• Selected text
═══

Chasing Tesla: There is No Catalog

In chapter five of their book The Innovator’s Solution, Clayton Christensen and Michael Raynor wrote that managers must ask, “What do we need to master today, and what will we need to master in the future, in order to excel on the trajectory of improvement that customers will define as important?”

The “trajectory of improvement that customers will define as important” is the dashed line in the chart below:

The trajectory of integrated companies is shown in orange, superior to the trajectory of modular companies in blue, by virtue of the benefits that accrue to a business that pursues a strategy of vertical integration.

Christensen and Raynor use the example of IBM as a cautionary tale against outsourcing activities that “might seem to be a noncore activity today” but that “might become an absolutely critical competence to have mastered in a proprietary way in the future”:

Consider, for example, IBM’s decision to outsource the microprocessor for its PC business to Intel, and its operating system to Microsoft. IBM made these decisions in the early 1980s in order to focus on what it did best—designing, assembling, and marketing computer systems.
 
Given its history, these choices made perfect sense. Component suppliers to IBM historically had lived a miserable, profit-free existence, and the business press widely praised IBM’s decision to out-source these components of its PC. It dramatically reduced the cost and time required for development and launch.
 
And yet in the process of outsourcing what it did not perceive to be core to the new business, IBM put into business the two companies that subsequently captured most of the profit in the industry. How could IBM have known in advance that such a sensible decision would prove so costly?
 
More broadly, how can any executive who is launching a new-growth business, as IBM was doing with its PC division in the early 1980s, know which value-added activities are those in which future competence needs to be mastered and kept inside?

IBM’s decision to outsource chips and operating systems to Intel and Microsoft has resulted, many decades later, into it being dwarfed by those rivals in market value:

This chart is incomplete, of course, because it doesn’t include Intel’s own struggles with adapting to a changing landscape of integration and modularity; Intel itself is dwarfed by TSMC, which is valued at $438 billion currently.

Christensen and Raynor contend that in early markets—in our example, the electric vehicle or EV market—the “product functionality and reliability are not yet good enough to address the needs of customers” and therefore companies must employ proprietary, vertical integration, since using modular components “takes too many degrees of design freedom away from engineers, and they cannot optimize performance.”

We are witnessing this struggle between integration and modularity play out in the auto industry. Like IBM in the early 80s, traditional OEMs such as Volkswagen, GM, and Ford are good at “designing, assembling, and marketing” and perform very few functions in-house.

The shift to electrification and autonomy, however, shifts the basis of competition. Many suppliers and components simply do not exist. In its Q3 2020 earnings call, Elon Musk called the modular approach of incumbents “catalog engineering.” The industry evolved towards catalog engineering over one hundred years of innovation and consolidation. But in the new basis of competition, there is no catalog:

Tesla is absolutely vertically integrated compared to other auto companies or basically most any company. We have a massive amount of internal manufacturing technology that we built ourselves.
 
[…]
 
This makes it quite difficult to copy Tesla, which we're not actually all that opposed to people copying us, but it's quite difficult because you can't do catalog engineering. You can't just I'll pick up the supplier catalog, I'll get one of those machines, one of that machine, bingo, I'm now Tesla.

═══

• Stated problem 1
Reproduce the part of the excerpt on vertical integration that opens with the words containing "Christensen and Raynor contend" and closes with "few functions in-house.".

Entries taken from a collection
═══

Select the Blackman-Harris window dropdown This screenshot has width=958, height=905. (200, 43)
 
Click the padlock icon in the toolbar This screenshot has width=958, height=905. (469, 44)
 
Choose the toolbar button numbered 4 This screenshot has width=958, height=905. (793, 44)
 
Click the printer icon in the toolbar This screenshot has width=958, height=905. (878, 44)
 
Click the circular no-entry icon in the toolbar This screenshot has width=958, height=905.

═══

• Stated problem 2
Please rewrite the records from the line containing "Choose the toolbar" through the end of the records, replacing "toolbar" with "menu bar" and leaving everything else unchanged.

• Reply 1
Christensen and Raynor contend that in early markets—in our example, the electric vehicle or EV market—the “product functionality and reliability are not yet good enough to address the needs of customers” and therefore companies must employ proprietary, vertical integration, since using modular components “takes too many degrees of design freedom away from engineers, and they cannot optimize performance.”

We are witnessing this struggle between integration and modularity play out in the auto industry. Like IBM in the early 80s, traditional OEMs such as Volkswagen, GM, and Ford are good at “designing, assembling, and marketing” and perform very few functions in-house.

• Reply 2
Choose the menu bar button numbered 4 This screenshot has width=958, height=905. (793, 44)
 
Click the printer icon in the menu bar This screenshot has width=958, height=905. (878, 44)
 
Click the circular no-entry icon in the menu bar This screenshot has width=958, height=905.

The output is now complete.